Posted on Tue, May. 6, 2008
Paychex Inc. (Nasdaq: PAYX), a payroll processor (and, increasingly, a human resources specialist), recently reported quarterly earnings, featuring net income up 12.6 percent. Management expects high-single-digit sales growth in payroll revenue this year and a growth rate in the lower 20s for HR services.
The high-quality business pushed its operating profit margin up 3.9 percentage points, far beyond the margins of rivals such as Automatic Data Processing Inc., Intuit Inc. and Hewitt Associates L.L.C.

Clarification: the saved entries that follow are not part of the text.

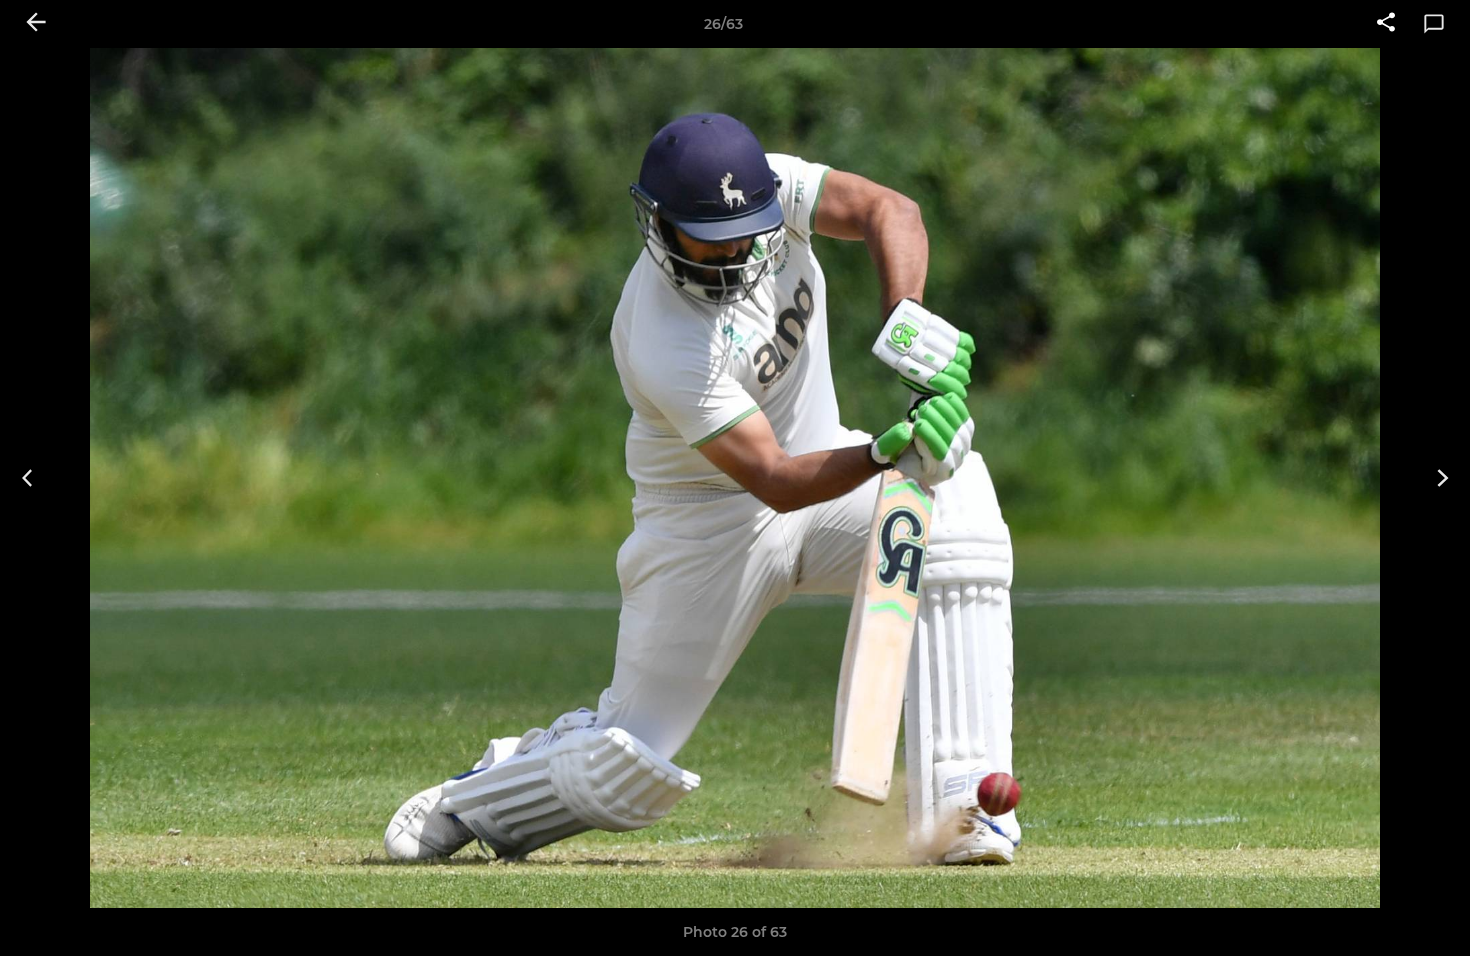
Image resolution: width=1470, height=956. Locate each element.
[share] (1386, 24)
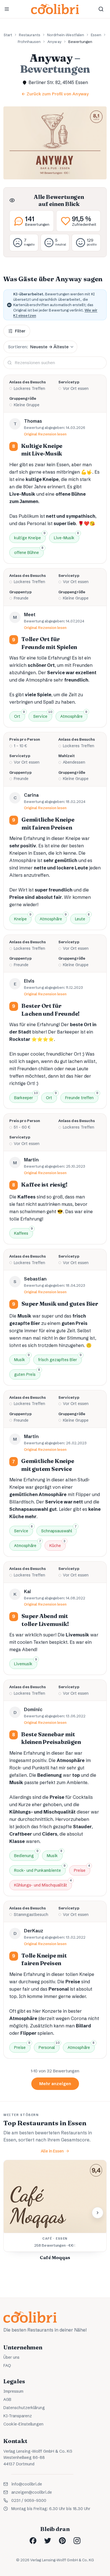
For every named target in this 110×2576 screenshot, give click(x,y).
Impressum (13, 2391)
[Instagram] (77, 2540)
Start (8, 35)
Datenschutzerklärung (24, 2407)
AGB (7, 2399)
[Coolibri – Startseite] (55, 9)
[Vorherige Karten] (12, 2212)
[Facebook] (33, 2540)
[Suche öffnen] (101, 9)
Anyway (54, 41)
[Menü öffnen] (6, 9)
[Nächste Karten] (97, 2212)
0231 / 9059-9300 (28, 2500)
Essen (96, 35)
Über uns (11, 2357)
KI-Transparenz (17, 2415)
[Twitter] (47, 2540)
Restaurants (29, 35)
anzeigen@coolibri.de (31, 2492)
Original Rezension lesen (45, 434)
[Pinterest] (62, 2540)
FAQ (7, 2365)
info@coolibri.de (26, 2484)
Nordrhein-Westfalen (65, 35)
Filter (20, 331)
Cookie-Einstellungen (23, 2424)
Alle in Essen (52, 2151)
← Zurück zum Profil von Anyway (55, 93)
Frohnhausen (29, 41)
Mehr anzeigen (55, 2083)
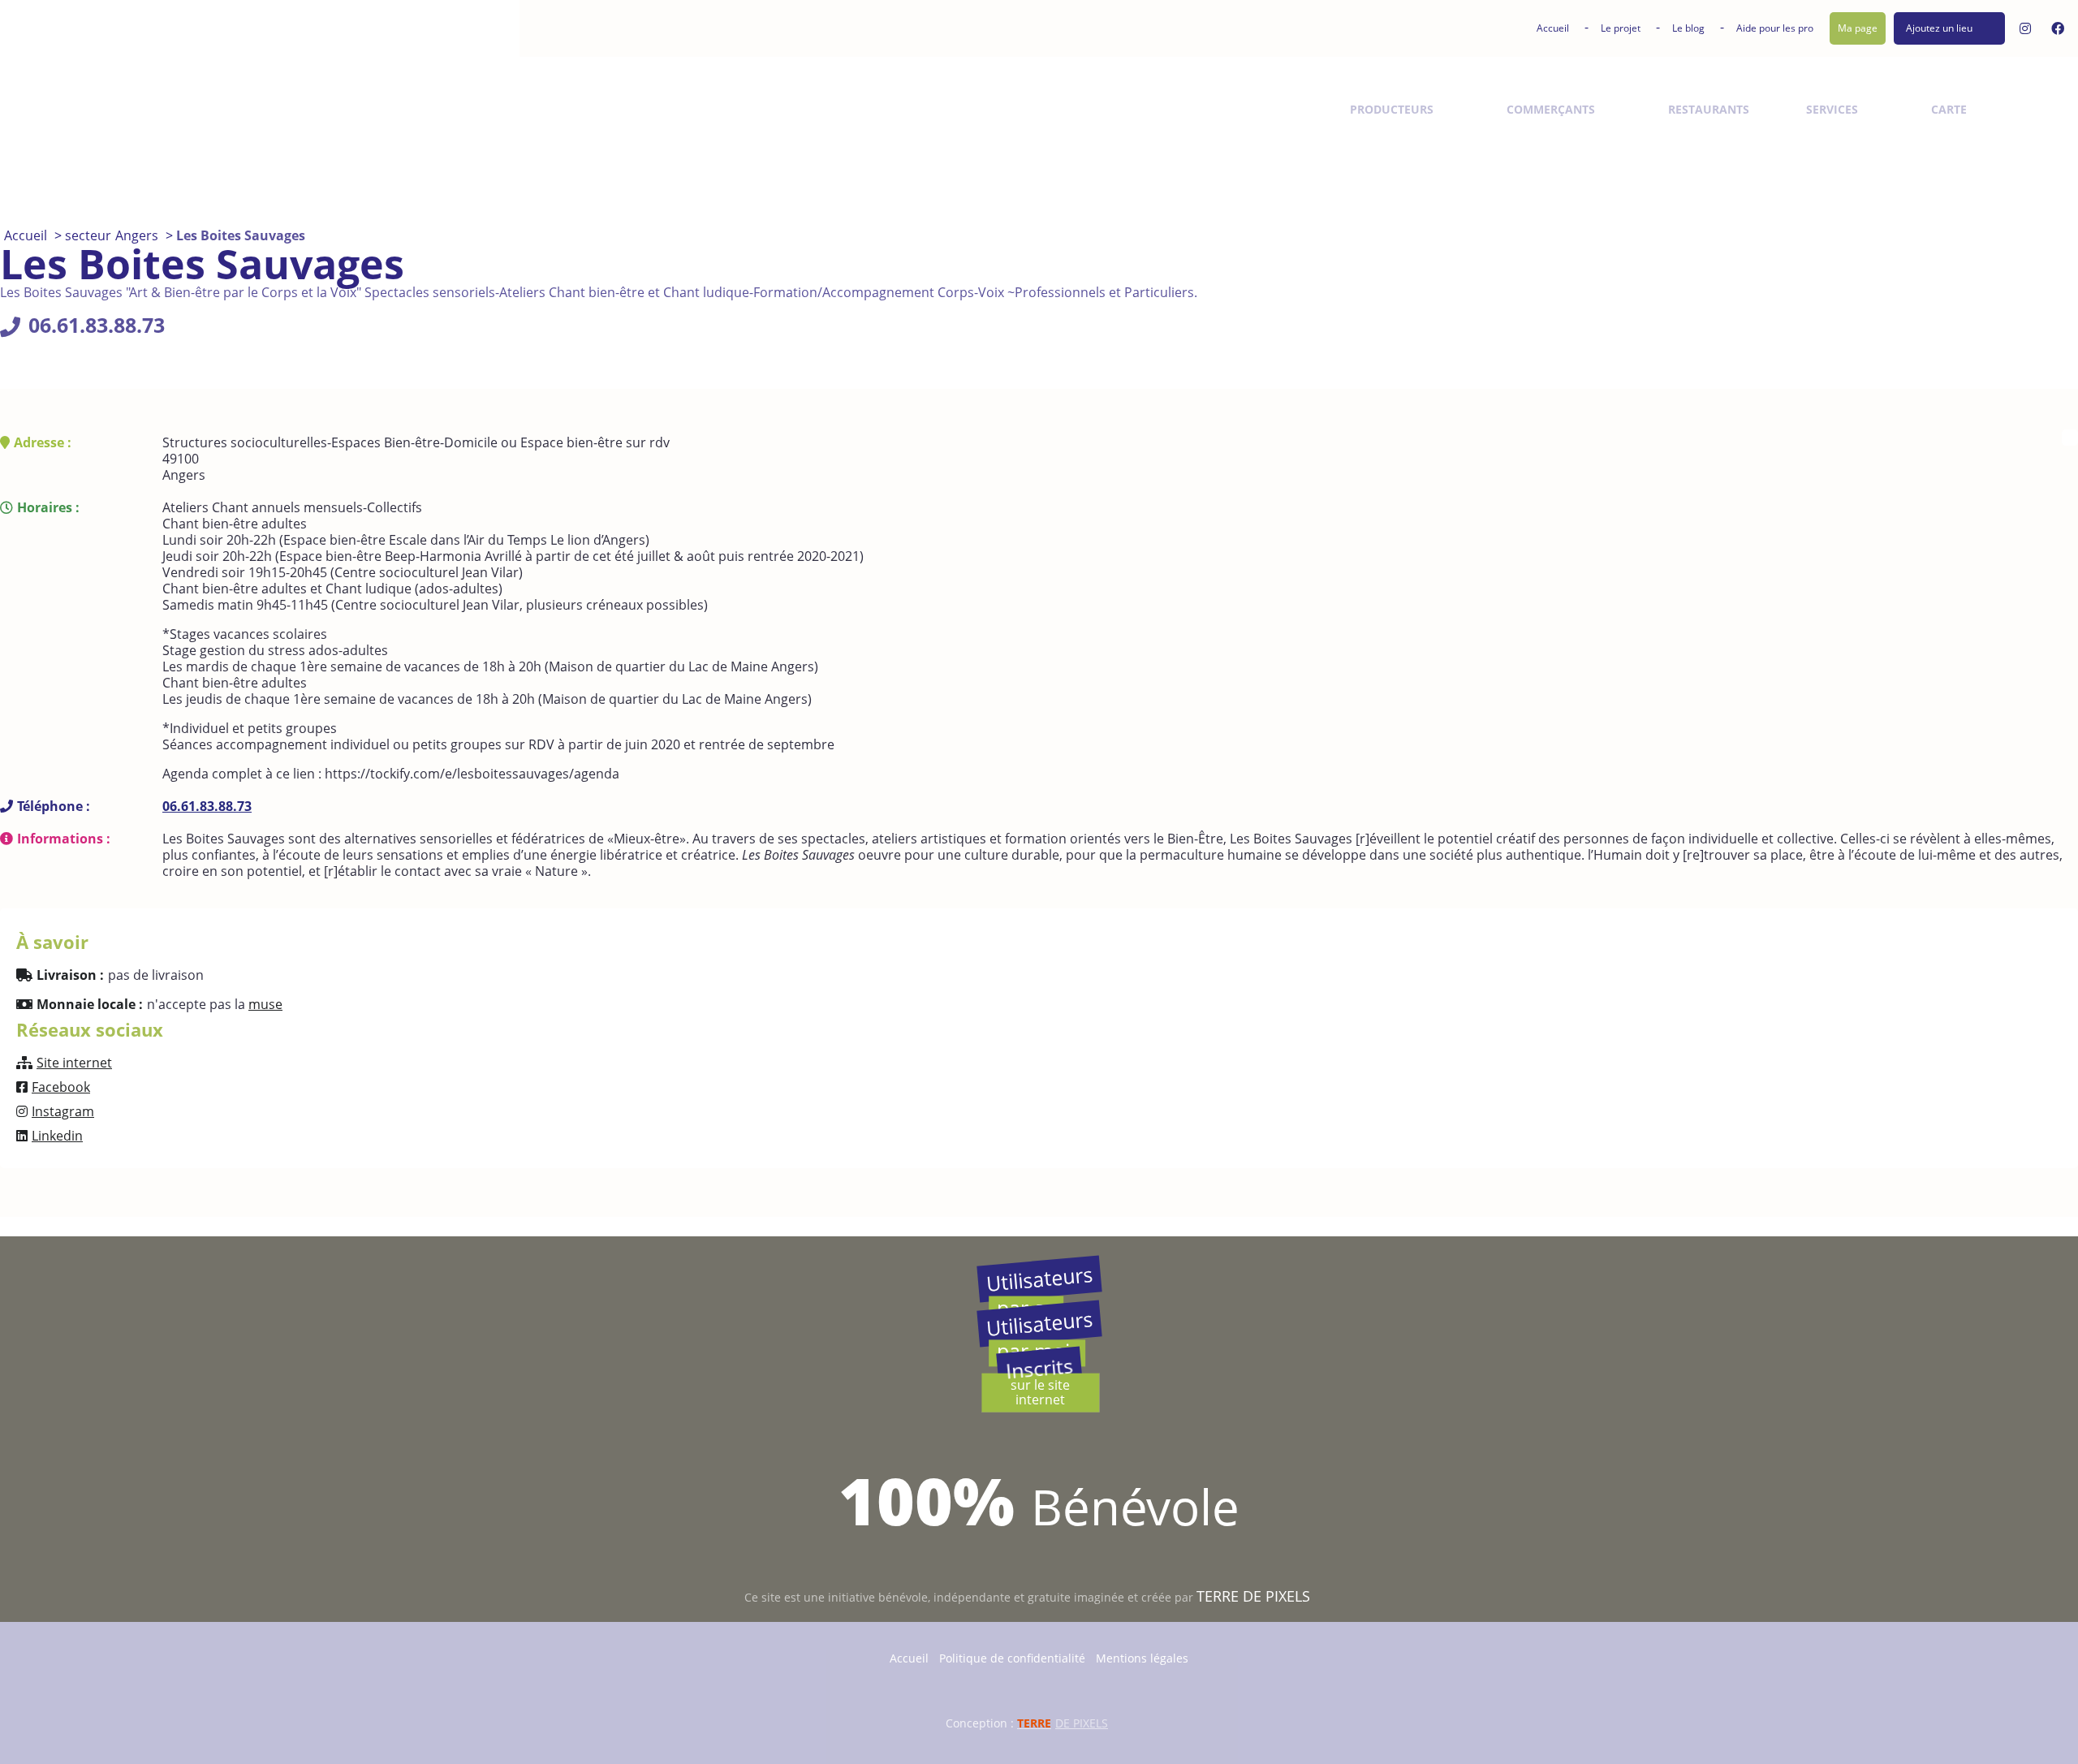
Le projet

You know what earning better margins on growing revenue means: markedly better profits. Operating income grew 22 percent year-over-year in the third quarter. Even though declining interest rates hurt the bottom-line results, continued share buybacks concentrated the remaining profit among fewer shares outstanding, helping Paychex to grow its earnings per share 18 percent.
Free cash flow may not grow as fast as earnings (it is up 12 percent year-over-year through the first three-quarters of fiscal 2008), but at $525.8 million for the fiscal year to date, it continues to overshadow what Paychex reports as net income.
Relative to analysts' sub-15 percent long-term profit-growth projections, a P/E of 24 seems a bit much to pay. But relative to the company's price-to-free-cash-flow ratio - a better measure of cash profitability - it is a much closer call. Keep an eye on this one.